Now I want to get a bit more mystical. So there's this commandment. Well, Jesus says, I am the father of one. I am in my father and you are in me and I am in you. Now, this was the real struggle that I had. Remember that in Catholicism, the host at Mass is changed into the veritable body of Jesus Christ. So the bread is the body, even though it's under the species of bread. It tastes like bread and everything, but actually it is the body. And the wine is actually the blood. Even though it tastes like wine, it is actually the blood. And this, of course, is the separation of substance from attributes.
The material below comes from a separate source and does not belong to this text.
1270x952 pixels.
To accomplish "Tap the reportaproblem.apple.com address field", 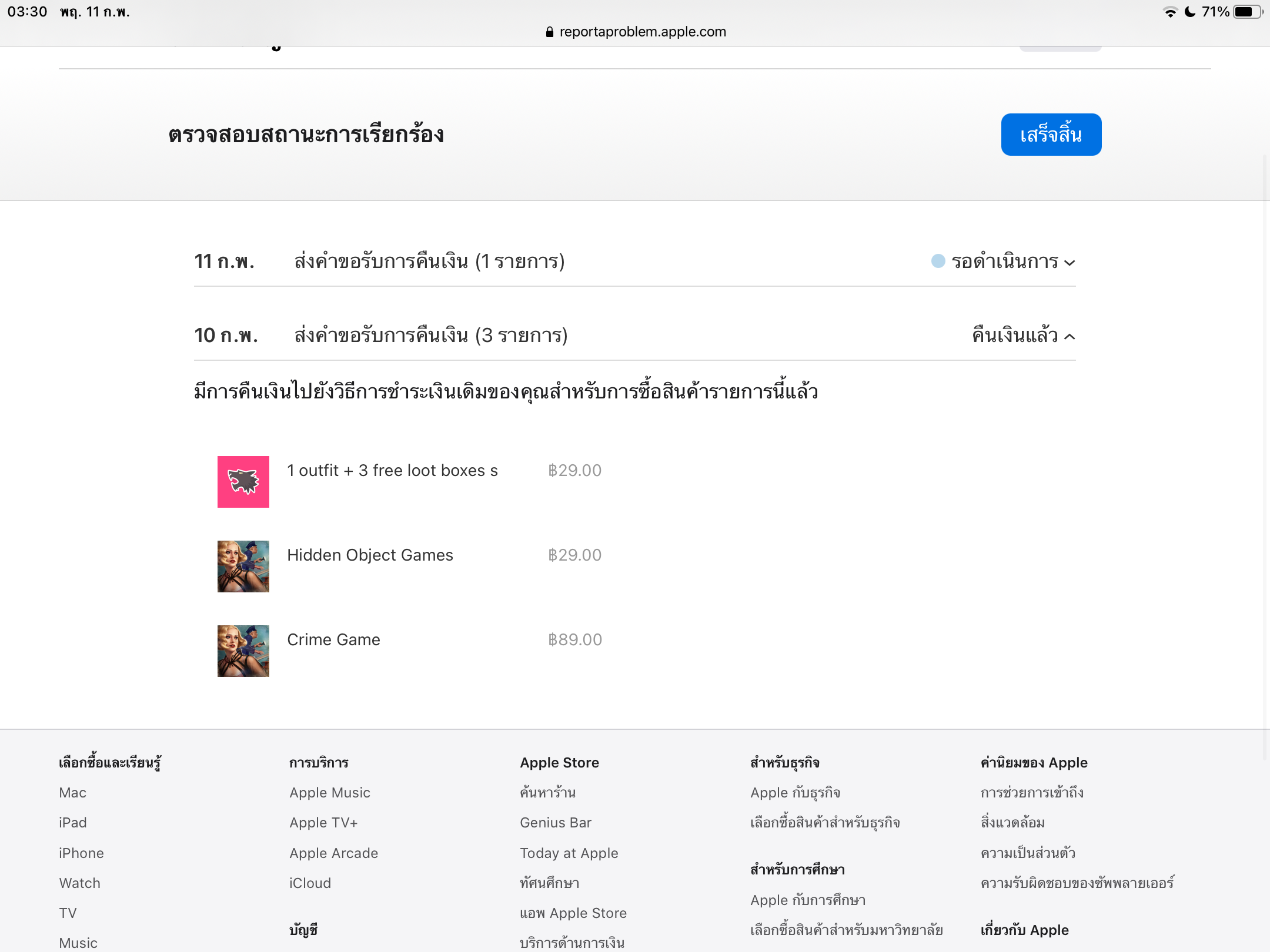I will [x=642, y=32].
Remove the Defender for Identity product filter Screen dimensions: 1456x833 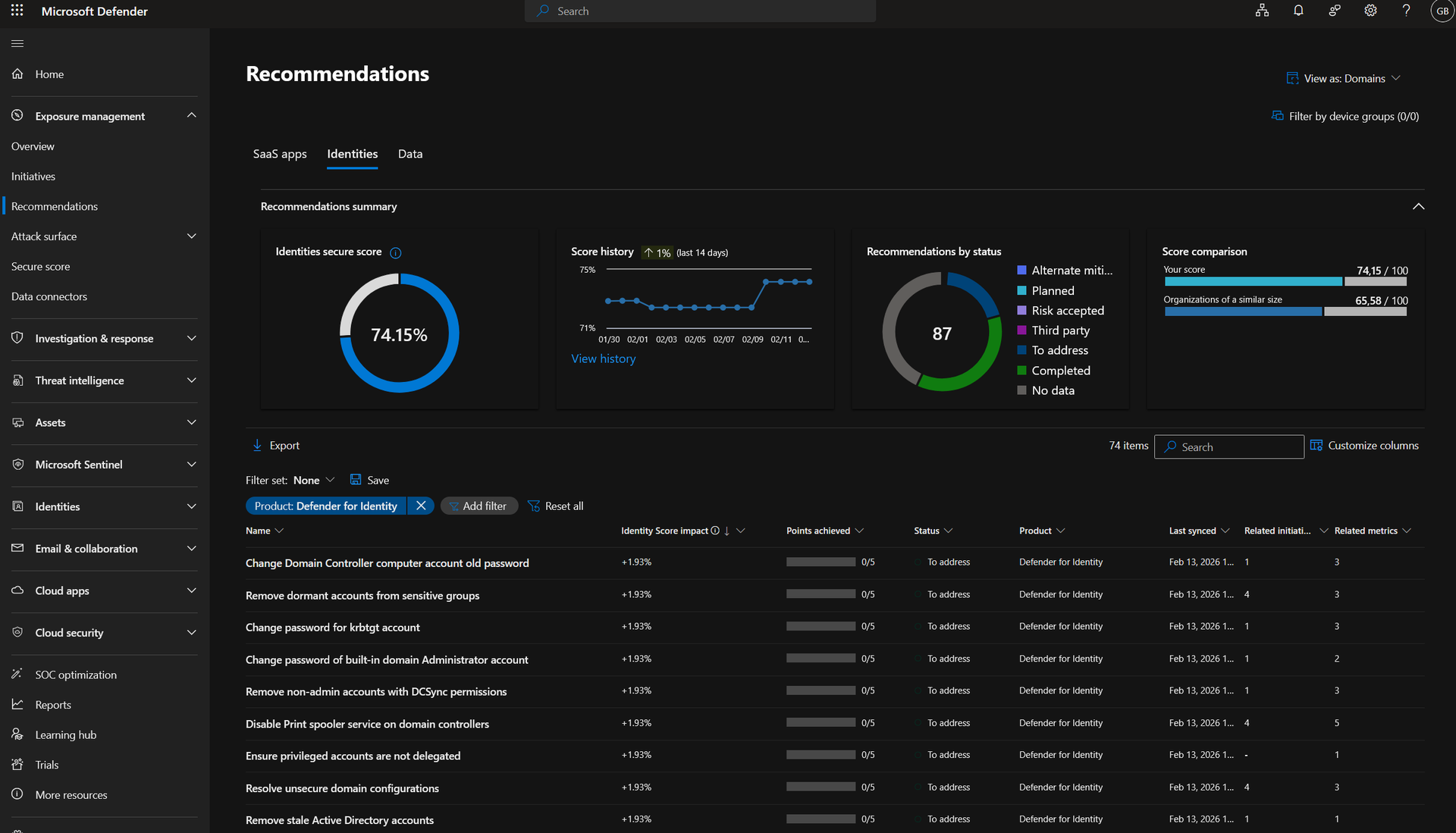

Now, that really just didn't make sense to me. If I wanted to give you a critique of that from one of the greatest philosophers of the human race, Nagarjuna, who, in a sense, brought philosophy to an end when we're talking about metaphysical philosophy, he simply states, if the substance of a thing is different from the attributes, how do you know it exists? Because the only way you know something exists is from its attributes. Whether it's hard or soft, or whether you can see it's yellow or blue. And then he says, if the substance and the attributes are the same, why make a difference? So, this problem around substance and attributes is a philosophical problem.
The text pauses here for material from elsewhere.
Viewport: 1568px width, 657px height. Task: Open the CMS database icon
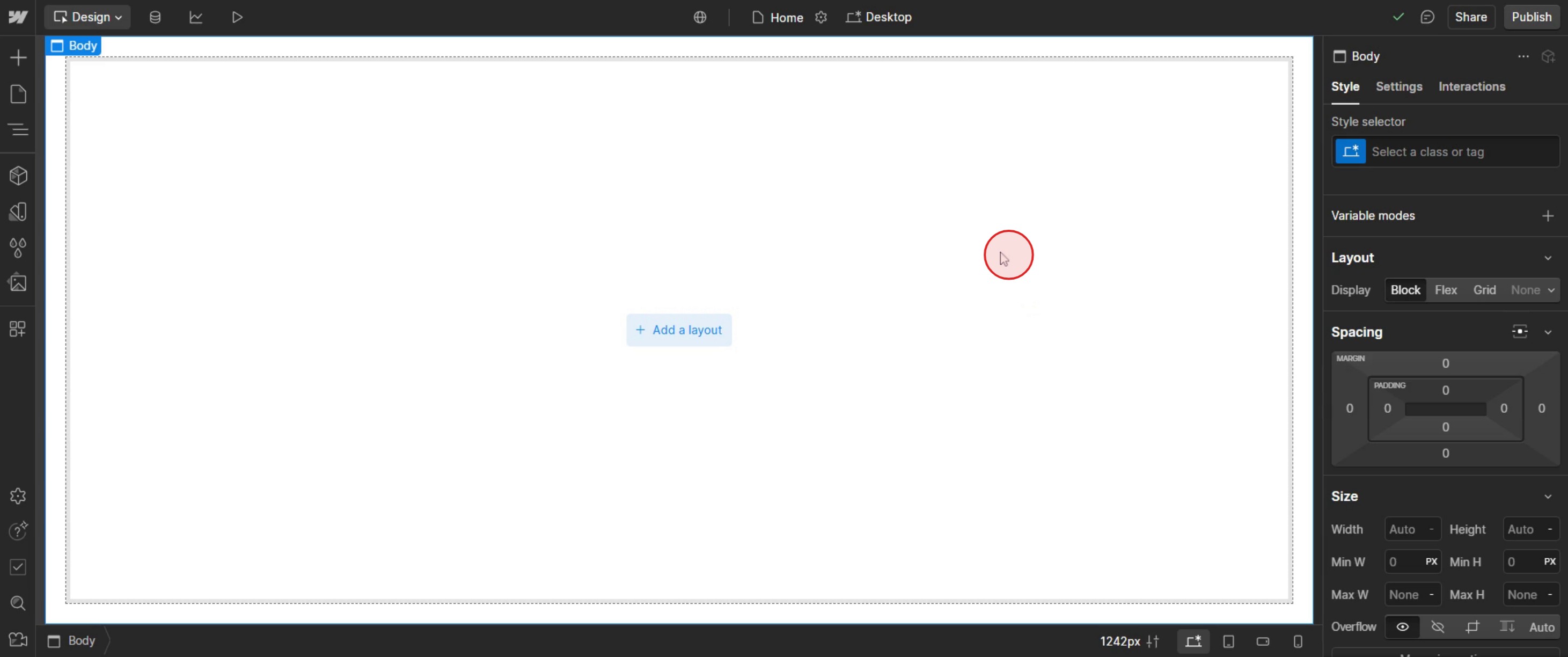155,17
Jesus says, unless you eat my body and drink my blood, you cannot enter the kingdom of heaven. Something like that. But it's eat my body, and of course people were disgusted and they all walked away. Then just before his passion, he instigates this ritual, which is, to my mind, the loveliest of rituals that you'll come across in any religion, which is the sharing of the bread and the wine. And he says of the bread, this is my body, take of this, and of the wine, this is the blood I shed for the new covenant.
So he's equated flesh and blood with the bread and the wine. And he's always referring to himself. Now, I long struggled with this, and it was only because I visited a friend of mine who was an elderly Sri Lankan man, and I must tell you, in truth, I went there for toast. While I was eating my toast, I was able to have long conversations with him about this business.
And for him it was not a problem, because he was brought up a Catholic and then became a Hindu. And he also accepted all the stuff that Catholicism had taught him in that mystical way, in the way of metaphor. And it was funny how long it took for me for the penny to drop. And it was the way of looking, it was the way of thinking that every time Jesus Christ talked about himself, he was actually talking about the phenomena that we call Jesus. Meaning the body, heart and mind that you've just been looking at. And that was where my confusion lay. And that was coming to me through a little bit, I have to say, my Catholic upbringing.
It was only when I realized that when he talked about flesh and blood, when he talked about bread and wine, he wasn't talking about that at all. What he was talking about was the Christ within him. I am the Father of one, and I am in the Father, you are in me, I am in you. I mean, you can't get more deep than saying I am in you and you are in me.
So now, what is it that is the bread and what is it that is the wine within that nature that he's pointing to, which is that which is in me, in you, me and the Father one. And when you meditate, when you begin to do this form of meditation I've taught you, you will begin to abstract, you'll begin to disembed from the mass that you call yourself, this peculiar quality of intuitive intelligence.
And it begins with an awareness. It begins now. It's not as though awareness is not always with you. It's not as though consciousness is not always with you. It's always there. It's even there when you're asleep. Somebody turns you over. Somebody pulls a blanket over you when you feel cold. And somebody wakes up. Somebody hears the bell, the alarm clock, and then there you are. Normally we associate awareness with just, here I am. I mean, you go to sleep, and where are you?